ブロックの技術は地味だが極めて重要であり、これがポイントに繋がるのである。

私は身長が173センチで上背がやや足りなかったのでポイントゲッターには程遠く、たまに仕掛ける左手のタッチは打点が低く、相手にブロックされることが多かった。ジャンプ力をつけるのに腐心した。ジャンプを繰り返し練習し、立っているときは出来るだけつま先だけで立つように心がけていた。「指たて伏せ」とか「うさぎ跳び」というのもこなしていた。
練習方法も試行錯誤の繰り返しであり、運動神経のほうはセンスが良い部類とはいえないので上達は遅々としていた。
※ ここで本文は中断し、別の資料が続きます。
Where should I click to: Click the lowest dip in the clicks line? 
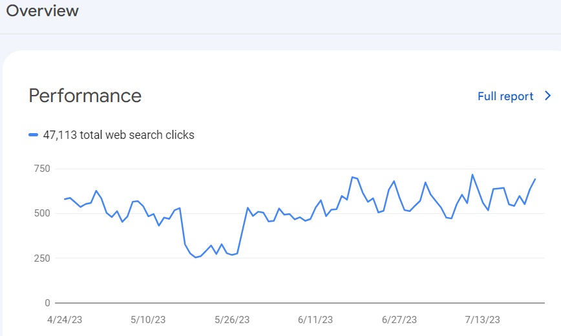click(195, 258)
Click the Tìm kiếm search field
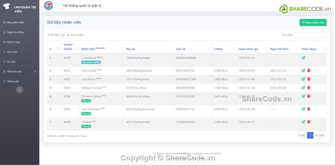Image resolution: width=335 pixels, height=166 pixels. coord(310,35)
このチームは個々に見た場合はそれなりの力をつけたが指導者に恵まれず、通常は同級生のT君がコーチし時々顔を見せるN先輩やK部長の指導で作戦を立てる以外には試合のフォーメーション、作戦などは殆ど自分たちで工夫していた。これでは限界がある。
バレーボールのゲームでは作戦は極めて重要であったが、それが出来ていなかったので実戦になるとフルセットまで頑張っても最後によく競り負けた。実力は明らかに下と思われる相手にも負けてしまうのだった。作戦タイムを取るときに監督が冷静に相手チームの弱点や作戦を見抜き、具体的な対策を指示をすることが必要なのだが望むべくもなかった。
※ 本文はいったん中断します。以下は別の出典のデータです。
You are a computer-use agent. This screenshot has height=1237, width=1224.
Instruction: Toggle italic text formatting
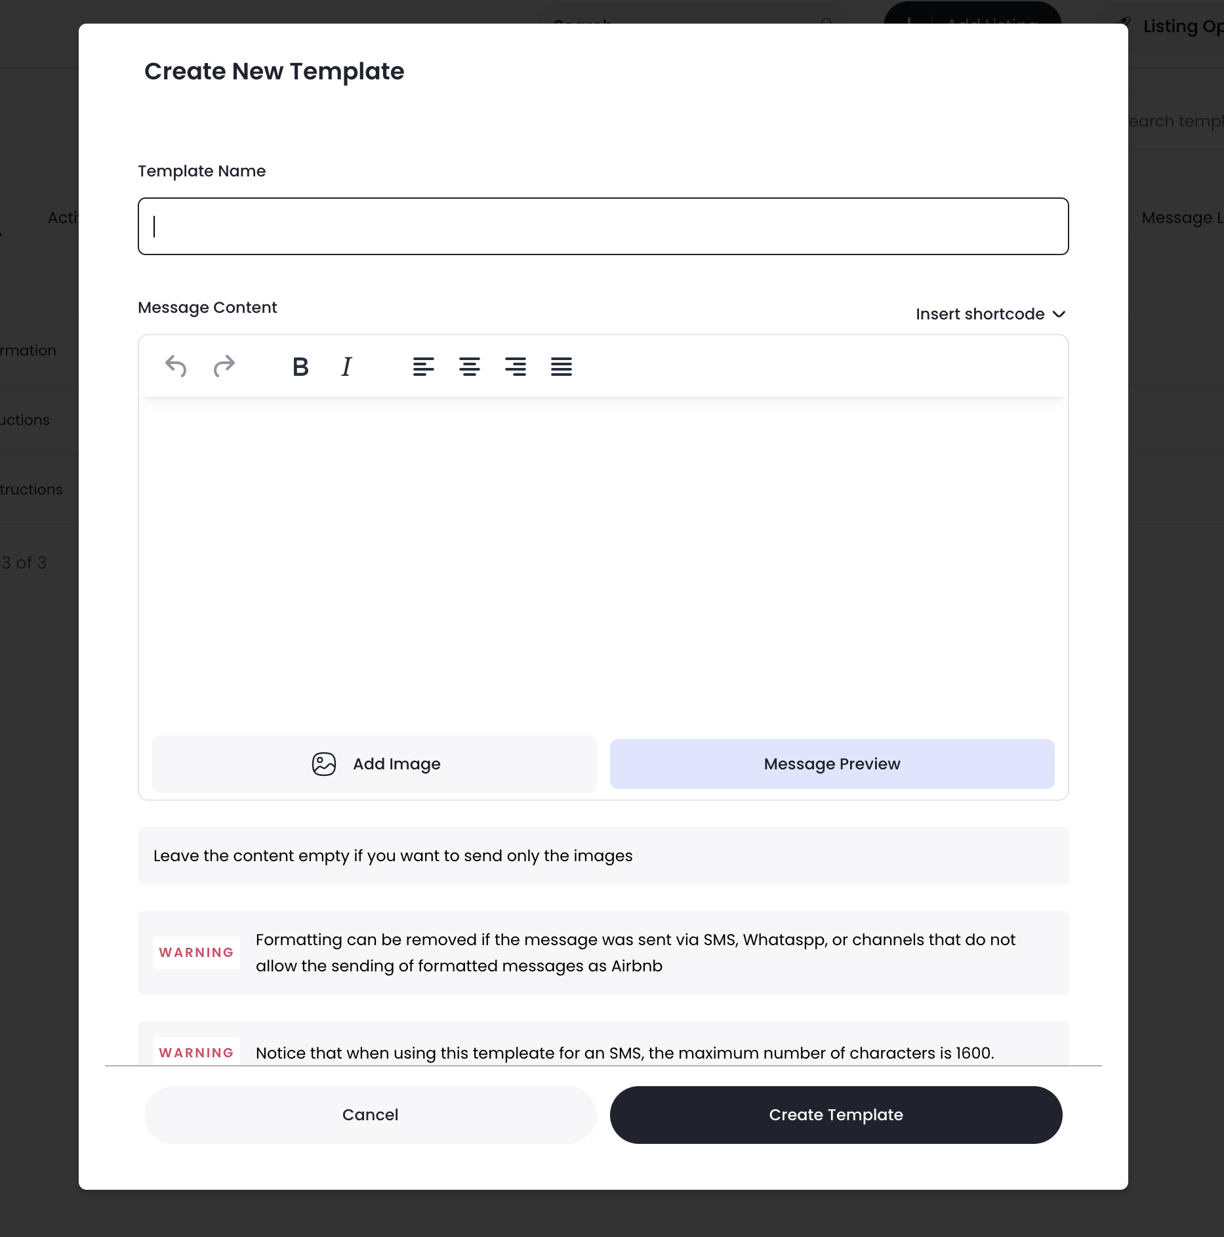(x=346, y=367)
都立のT高校とはよく練習試合を行ったが相手チームの監督と部長のK教諭が兄弟の間柄だったからである。


バレーボール卒業メンバー

夏季合宿

全員

私はセッターだったのでゲームを組み立てる役割を担う一人だったのだが、頭で組み立てが出来ても実技が伴わず、失敗することが多かった。
ゲームでは相手の裏をかくことが大切なので、相手ブロック陣の隊形やプレーヤーの能力をよく観察して、ボールを振るのだがアタッカーとのコンビが上手くとれないことが多かった。
トスもボールを離すのが速くコントロールが悪かった。ホールデングすれすれのやわらかいトスを上げる技術に欠けていた。

私はネットに平行に速く低いトスを上げクイックで攻めるのが好きであったがこれはタイミングが難しかった。一人にフェイントをかけさせ相手のストップを飛ばしておいて他のアタッカーにスパイクを打たせるのだがこれが決まったときは本当に気持がよかった。残念ながら確率は高くなかった。
3年生になると中学から優秀な選手が入部するようになり、センスのよい1年下のS君がFCでゲームを組み立てるようになった。

その頃中学はT教諭という優れた指導者に恵まれ短期間の間にメキメキと力をつけ国民体育大会で活躍するまでに成長していた。東京でも常時10位以内に入る実力を身につけ非常に洗練されたバレーボールを行っていた。もし練習試合をしたら負けるのではないかと恐れていた。
チームメークをする場合の指導者は実に重要であり、それが不在のチームの悲哀を感じた。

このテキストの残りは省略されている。